▶ [Required task]: Retype the entries from the line with "Given: Click the Ver tudo link" to the line with "will pyautogui.click(x=1482, y=462).", keeping every character as it stands.

▶ [Records for this task]:
------------------------------------------------------------------------
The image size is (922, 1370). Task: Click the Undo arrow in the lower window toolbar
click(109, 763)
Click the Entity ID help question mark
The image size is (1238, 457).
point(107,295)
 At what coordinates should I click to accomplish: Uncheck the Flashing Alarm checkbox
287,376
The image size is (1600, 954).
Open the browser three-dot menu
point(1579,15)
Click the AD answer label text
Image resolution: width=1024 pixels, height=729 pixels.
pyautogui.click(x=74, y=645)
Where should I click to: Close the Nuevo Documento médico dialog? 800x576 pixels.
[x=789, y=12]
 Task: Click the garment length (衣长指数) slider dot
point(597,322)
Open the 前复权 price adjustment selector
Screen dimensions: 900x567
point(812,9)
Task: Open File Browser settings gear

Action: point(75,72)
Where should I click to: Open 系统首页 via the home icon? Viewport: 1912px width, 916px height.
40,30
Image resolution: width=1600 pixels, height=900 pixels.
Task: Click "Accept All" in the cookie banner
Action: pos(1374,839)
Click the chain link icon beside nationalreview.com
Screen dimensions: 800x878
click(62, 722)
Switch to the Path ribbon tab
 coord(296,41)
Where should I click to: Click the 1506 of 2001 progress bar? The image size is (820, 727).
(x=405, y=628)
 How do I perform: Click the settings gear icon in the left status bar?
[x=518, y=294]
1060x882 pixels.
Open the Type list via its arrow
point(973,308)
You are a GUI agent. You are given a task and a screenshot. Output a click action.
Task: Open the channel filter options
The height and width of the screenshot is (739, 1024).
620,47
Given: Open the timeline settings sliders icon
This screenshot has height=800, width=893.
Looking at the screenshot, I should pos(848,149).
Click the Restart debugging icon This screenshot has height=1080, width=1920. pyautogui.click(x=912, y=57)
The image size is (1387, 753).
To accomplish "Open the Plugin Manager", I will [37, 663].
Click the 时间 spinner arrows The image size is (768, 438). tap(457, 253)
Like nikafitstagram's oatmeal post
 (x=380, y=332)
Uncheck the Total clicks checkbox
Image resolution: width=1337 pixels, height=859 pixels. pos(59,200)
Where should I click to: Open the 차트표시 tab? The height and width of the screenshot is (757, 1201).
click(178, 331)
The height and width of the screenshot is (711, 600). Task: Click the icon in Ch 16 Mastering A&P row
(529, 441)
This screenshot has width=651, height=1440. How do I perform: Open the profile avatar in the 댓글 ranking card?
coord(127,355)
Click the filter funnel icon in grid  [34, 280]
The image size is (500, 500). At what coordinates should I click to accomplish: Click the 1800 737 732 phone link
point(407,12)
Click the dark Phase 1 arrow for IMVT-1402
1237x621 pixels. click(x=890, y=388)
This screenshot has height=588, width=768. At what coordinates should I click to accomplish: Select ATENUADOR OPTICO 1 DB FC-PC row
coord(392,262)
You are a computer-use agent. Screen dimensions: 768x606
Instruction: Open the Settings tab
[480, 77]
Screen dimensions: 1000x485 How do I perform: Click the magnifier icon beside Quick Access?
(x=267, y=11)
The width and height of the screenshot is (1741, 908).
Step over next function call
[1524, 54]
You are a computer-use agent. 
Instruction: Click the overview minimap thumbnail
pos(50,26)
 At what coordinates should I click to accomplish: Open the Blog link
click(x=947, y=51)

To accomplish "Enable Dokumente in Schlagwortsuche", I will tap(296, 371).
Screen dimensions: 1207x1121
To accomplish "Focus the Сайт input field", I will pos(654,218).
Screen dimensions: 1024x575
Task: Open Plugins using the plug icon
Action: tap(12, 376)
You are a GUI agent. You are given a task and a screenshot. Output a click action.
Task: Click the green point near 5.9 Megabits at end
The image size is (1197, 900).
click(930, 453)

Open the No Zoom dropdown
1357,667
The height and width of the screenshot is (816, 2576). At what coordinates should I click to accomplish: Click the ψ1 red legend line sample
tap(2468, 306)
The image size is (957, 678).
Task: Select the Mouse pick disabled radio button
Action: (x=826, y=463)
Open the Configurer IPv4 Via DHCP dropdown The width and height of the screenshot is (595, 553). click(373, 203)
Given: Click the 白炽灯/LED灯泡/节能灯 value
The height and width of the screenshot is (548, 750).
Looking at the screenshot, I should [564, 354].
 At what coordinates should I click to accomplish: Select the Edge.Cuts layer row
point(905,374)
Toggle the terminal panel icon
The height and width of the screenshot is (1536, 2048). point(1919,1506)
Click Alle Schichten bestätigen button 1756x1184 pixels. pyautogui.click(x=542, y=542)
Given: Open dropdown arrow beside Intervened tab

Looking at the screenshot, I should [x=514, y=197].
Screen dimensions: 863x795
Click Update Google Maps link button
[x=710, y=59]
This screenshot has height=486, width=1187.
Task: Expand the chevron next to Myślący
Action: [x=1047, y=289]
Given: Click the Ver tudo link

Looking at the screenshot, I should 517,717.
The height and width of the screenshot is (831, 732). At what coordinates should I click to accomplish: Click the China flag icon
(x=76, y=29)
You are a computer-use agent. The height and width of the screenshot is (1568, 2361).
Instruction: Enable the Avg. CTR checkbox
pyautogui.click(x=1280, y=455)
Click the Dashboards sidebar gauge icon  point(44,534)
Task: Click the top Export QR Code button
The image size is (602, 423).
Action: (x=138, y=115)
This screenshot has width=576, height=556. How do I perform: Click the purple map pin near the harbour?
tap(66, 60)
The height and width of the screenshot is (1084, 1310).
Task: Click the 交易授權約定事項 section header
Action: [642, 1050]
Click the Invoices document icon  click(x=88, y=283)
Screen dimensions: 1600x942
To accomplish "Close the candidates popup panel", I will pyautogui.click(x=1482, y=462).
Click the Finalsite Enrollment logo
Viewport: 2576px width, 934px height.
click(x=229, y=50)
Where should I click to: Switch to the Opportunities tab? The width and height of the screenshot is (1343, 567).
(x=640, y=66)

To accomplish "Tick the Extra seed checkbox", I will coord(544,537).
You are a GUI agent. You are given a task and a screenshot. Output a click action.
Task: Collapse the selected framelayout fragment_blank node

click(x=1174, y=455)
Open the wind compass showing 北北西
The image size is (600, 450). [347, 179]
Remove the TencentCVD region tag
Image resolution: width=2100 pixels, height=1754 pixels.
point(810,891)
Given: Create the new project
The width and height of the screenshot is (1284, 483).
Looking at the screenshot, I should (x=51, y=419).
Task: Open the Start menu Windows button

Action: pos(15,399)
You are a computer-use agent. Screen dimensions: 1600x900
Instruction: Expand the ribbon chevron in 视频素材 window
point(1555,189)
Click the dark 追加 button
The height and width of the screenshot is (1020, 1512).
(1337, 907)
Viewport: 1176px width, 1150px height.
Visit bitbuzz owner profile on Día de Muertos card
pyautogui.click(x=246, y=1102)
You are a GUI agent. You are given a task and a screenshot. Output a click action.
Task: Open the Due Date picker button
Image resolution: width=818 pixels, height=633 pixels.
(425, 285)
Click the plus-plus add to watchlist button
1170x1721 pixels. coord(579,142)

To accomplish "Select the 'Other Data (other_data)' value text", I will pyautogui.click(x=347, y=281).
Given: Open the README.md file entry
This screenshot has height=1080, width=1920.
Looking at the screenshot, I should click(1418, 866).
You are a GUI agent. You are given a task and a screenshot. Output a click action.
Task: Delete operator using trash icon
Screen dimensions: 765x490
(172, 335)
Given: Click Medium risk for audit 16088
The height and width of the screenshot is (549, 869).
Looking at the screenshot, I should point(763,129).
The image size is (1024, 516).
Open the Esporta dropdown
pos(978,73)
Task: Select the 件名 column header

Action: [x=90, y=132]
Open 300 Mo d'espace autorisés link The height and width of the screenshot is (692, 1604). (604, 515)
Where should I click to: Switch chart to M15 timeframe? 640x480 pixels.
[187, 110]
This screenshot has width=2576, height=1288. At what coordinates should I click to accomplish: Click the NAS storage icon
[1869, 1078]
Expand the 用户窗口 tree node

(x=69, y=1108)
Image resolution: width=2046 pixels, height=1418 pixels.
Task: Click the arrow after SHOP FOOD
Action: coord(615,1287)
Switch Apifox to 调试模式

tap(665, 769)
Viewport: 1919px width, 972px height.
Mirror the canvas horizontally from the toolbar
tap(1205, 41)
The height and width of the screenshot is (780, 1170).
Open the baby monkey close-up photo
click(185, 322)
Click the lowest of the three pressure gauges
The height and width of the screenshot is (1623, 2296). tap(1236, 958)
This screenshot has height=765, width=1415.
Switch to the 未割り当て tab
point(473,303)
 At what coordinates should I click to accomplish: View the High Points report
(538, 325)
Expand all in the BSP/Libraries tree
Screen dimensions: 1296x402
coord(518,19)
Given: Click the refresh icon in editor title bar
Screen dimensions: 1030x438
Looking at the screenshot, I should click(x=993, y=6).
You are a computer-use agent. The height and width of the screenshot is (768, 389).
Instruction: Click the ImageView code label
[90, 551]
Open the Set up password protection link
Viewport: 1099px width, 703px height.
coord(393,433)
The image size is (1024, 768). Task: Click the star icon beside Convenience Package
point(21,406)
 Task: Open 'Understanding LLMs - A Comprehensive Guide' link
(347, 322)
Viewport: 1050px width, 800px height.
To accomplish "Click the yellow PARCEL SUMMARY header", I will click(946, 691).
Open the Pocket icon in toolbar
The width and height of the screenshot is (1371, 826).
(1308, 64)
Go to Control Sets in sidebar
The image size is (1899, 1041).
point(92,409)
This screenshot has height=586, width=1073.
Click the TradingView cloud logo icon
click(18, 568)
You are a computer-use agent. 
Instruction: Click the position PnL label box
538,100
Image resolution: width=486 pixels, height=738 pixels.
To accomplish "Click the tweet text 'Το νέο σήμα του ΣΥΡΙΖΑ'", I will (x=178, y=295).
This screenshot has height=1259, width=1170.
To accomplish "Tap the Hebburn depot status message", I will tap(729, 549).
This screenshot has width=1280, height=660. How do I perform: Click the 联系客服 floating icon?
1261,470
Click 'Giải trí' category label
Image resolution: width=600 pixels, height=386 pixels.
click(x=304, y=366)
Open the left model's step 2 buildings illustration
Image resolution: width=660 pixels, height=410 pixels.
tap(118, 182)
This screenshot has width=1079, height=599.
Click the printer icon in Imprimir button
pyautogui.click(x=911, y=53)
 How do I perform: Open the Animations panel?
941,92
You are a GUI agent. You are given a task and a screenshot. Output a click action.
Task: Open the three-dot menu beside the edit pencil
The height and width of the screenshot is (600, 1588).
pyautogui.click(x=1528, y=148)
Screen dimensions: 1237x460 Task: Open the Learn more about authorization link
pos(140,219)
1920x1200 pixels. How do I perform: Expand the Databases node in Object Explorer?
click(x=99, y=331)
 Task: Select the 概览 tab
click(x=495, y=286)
------------------------------------------------------------------------
▶ [Output for this exercise]:
Given: Click the Ver tudo link

Looking at the screenshot, I should 517,717.
The height and width of the screenshot is (831, 732). At what coordinates should I click to accomplish: Click the China flag icon
(x=76, y=29)
You are a computer-use agent. The height and width of the screenshot is (1568, 2361).
Instruction: Enable the Avg. CTR checkbox
pyautogui.click(x=1280, y=455)
Click the Dashboards sidebar gauge icon  point(44,534)
Task: Click the top Export QR Code button
The image size is (602, 423).
Action: (x=138, y=115)
This screenshot has width=576, height=556. How do I perform: Click the purple map pin near the harbour?
tap(66, 60)
The height and width of the screenshot is (1084, 1310).
Task: Click the 交易授權約定事項 section header
Action: [642, 1050]
Click the Invoices document icon  click(x=88, y=283)
Screen dimensions: 1600x942
To accomplish "Close the candidates popup panel", I will pyautogui.click(x=1482, y=462).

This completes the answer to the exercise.